Filter the records below and copy every line containing the word "Open".

_Entries supplied:_

◇ ◇ ◇

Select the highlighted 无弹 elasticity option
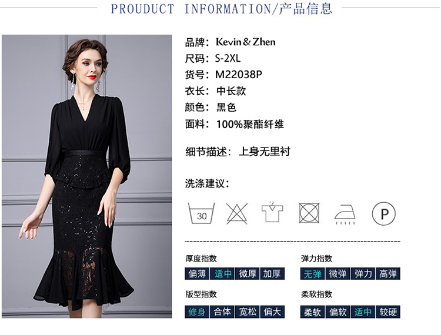 tap(312, 273)
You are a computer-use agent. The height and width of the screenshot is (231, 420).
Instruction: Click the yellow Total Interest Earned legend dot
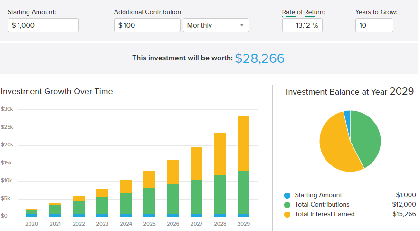(x=286, y=214)
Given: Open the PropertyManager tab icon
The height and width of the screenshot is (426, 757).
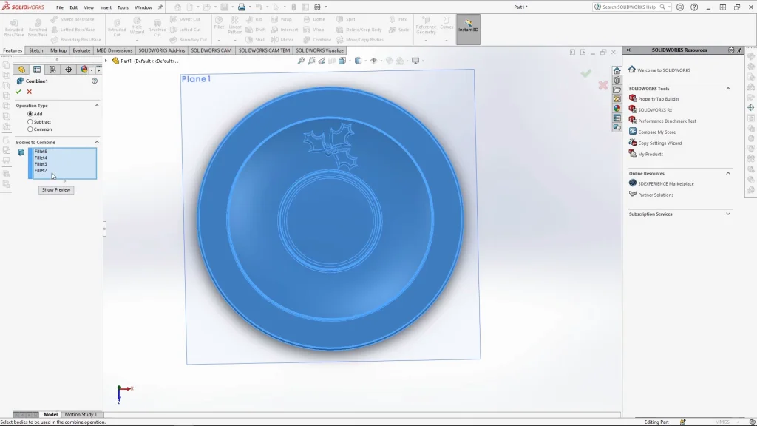Looking at the screenshot, I should tap(37, 70).
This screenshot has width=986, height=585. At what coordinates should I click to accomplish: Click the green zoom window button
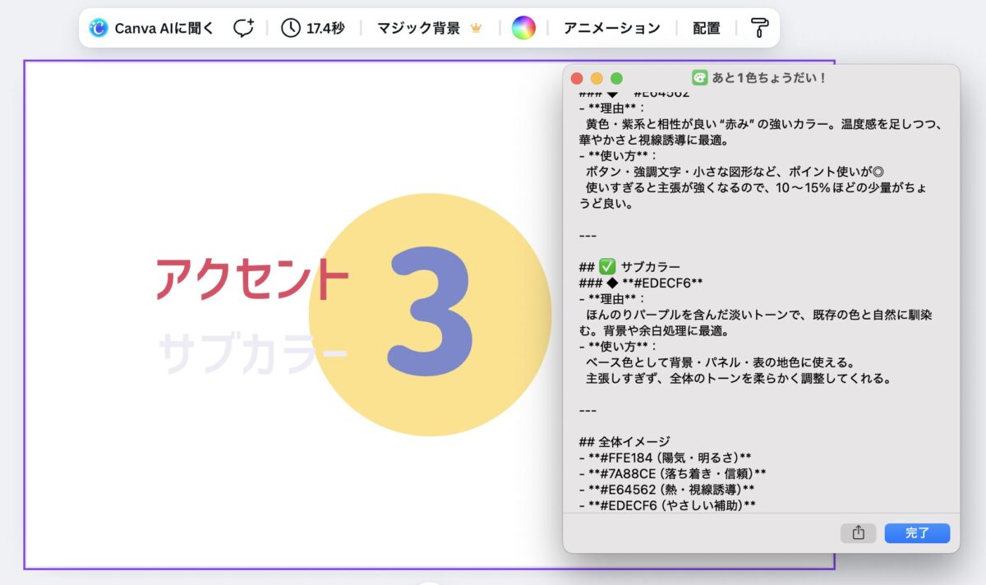616,79
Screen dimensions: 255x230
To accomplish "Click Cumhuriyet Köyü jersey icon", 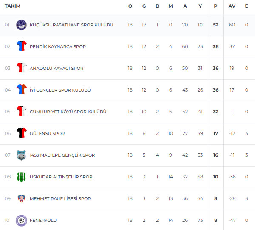I will click(22, 111).

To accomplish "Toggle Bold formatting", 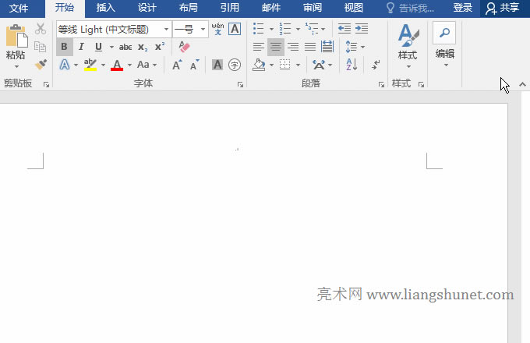I will click(65, 47).
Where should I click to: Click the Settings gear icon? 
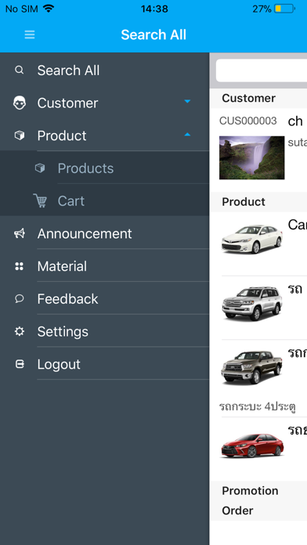tap(20, 331)
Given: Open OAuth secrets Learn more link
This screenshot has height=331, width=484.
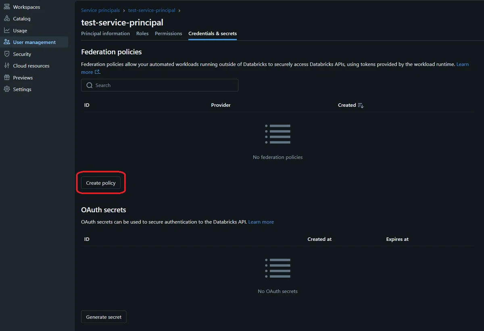Looking at the screenshot, I should pos(261,222).
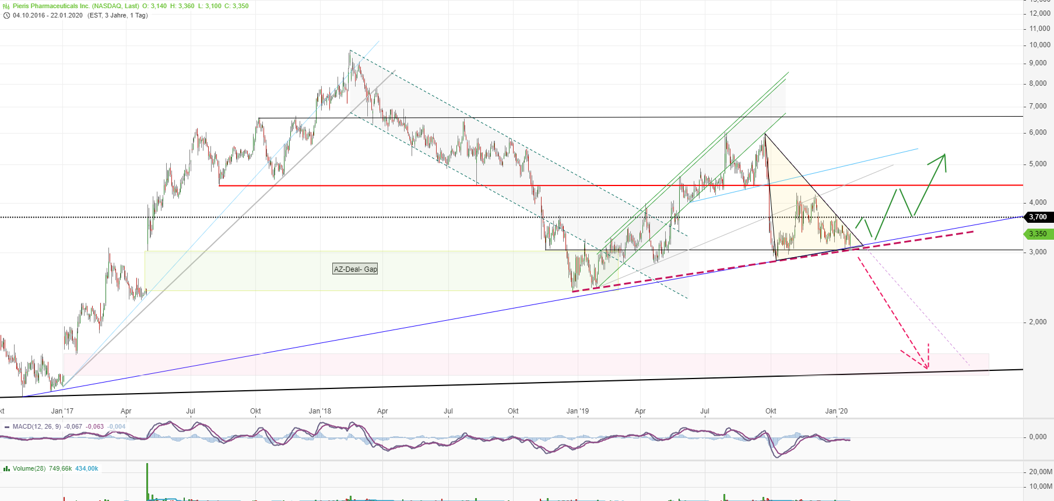Click the date range 04.10.2016 - 22.01.2020
This screenshot has height=501, width=1054.
pos(48,15)
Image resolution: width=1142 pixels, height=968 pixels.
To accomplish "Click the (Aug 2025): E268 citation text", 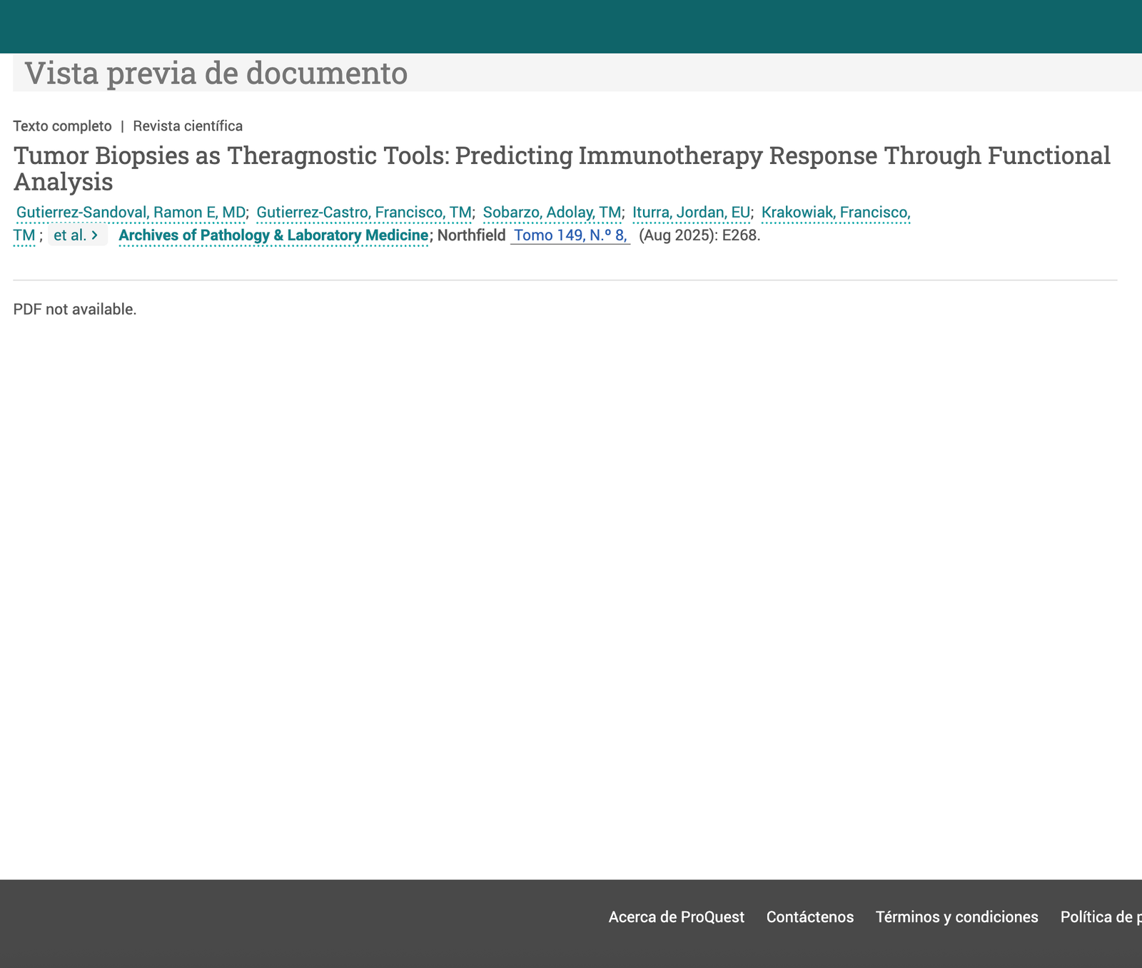I will pos(699,235).
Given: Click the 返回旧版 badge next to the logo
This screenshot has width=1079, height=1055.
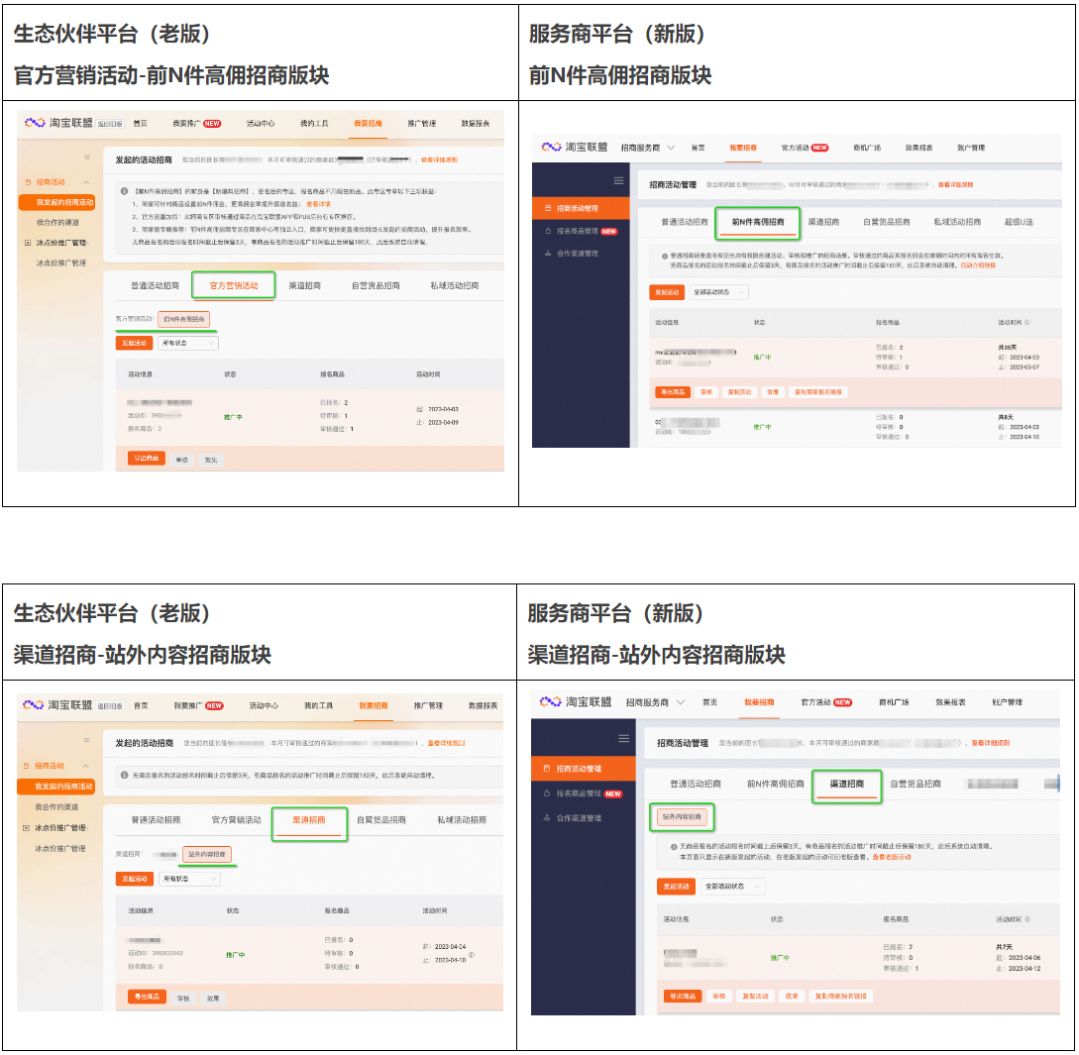Looking at the screenshot, I should (x=109, y=121).
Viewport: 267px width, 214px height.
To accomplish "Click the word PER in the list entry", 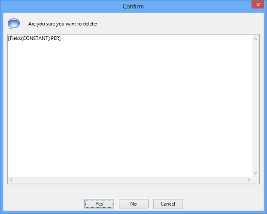I will tap(55, 38).
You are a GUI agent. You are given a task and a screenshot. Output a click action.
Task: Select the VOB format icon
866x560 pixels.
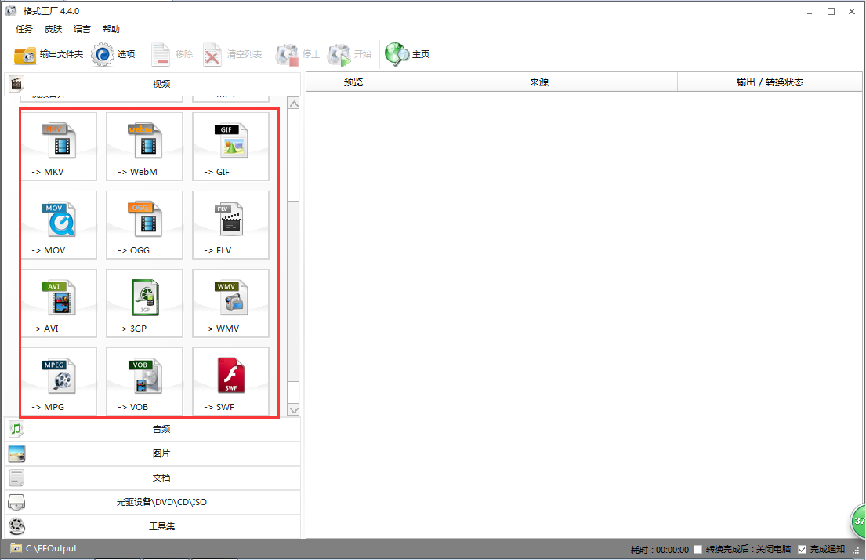point(144,382)
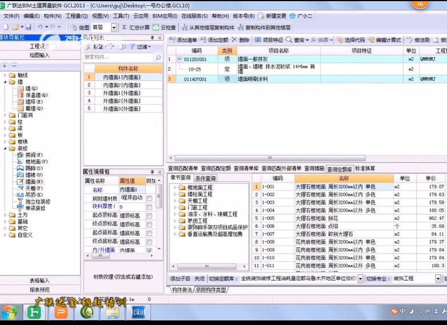
Task: Click the save file icon
Action: 29,27
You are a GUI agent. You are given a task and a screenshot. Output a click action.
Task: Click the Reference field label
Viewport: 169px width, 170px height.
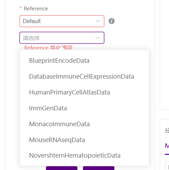coord(36,9)
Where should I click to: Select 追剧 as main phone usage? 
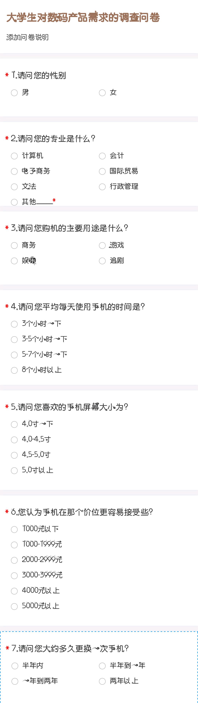pyautogui.click(x=102, y=261)
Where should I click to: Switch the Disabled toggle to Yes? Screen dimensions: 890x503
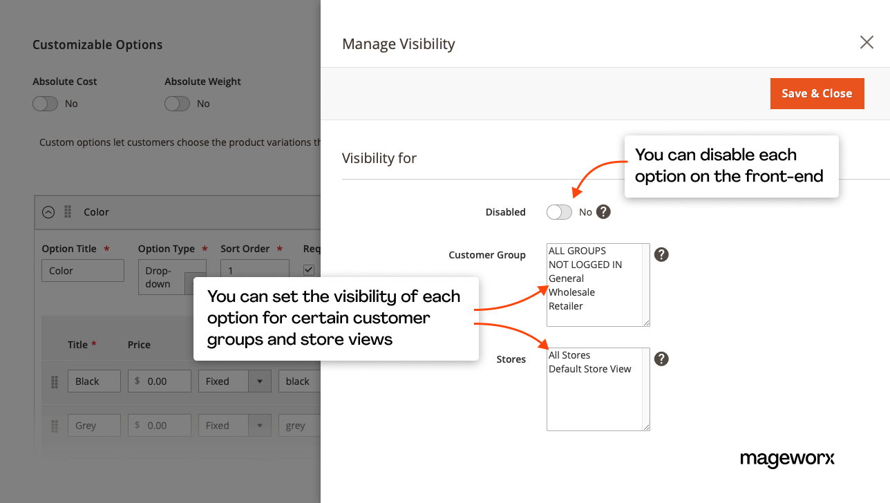(559, 211)
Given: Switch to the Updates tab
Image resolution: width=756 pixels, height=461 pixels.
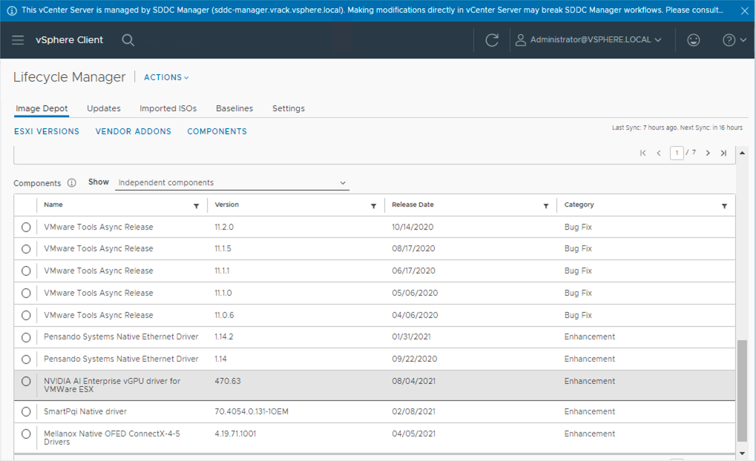Looking at the screenshot, I should pos(103,108).
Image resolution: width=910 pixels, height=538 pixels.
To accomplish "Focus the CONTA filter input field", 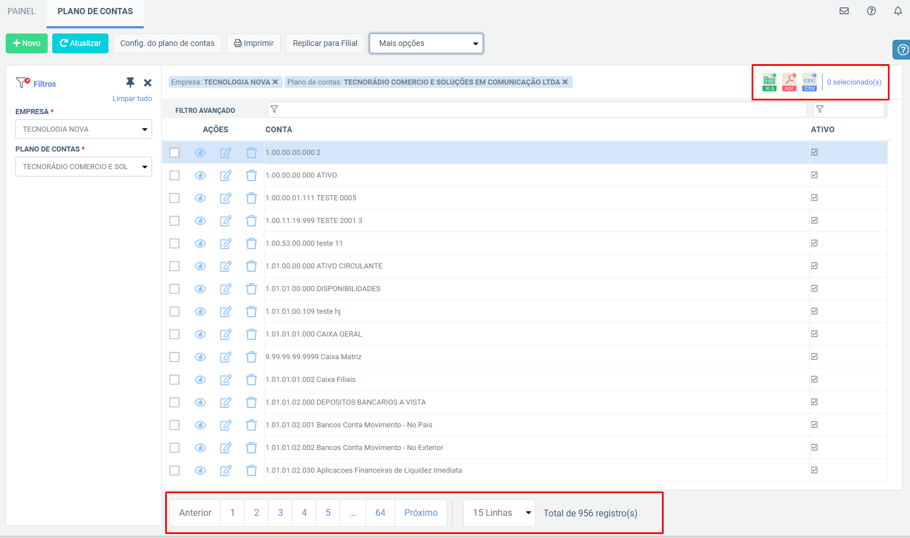I will click(x=537, y=110).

◇ ◇ ◇

_Result of this task:_
Given: Open the PropertyManager tab icon
Given: Open OAuth secrets Learn more link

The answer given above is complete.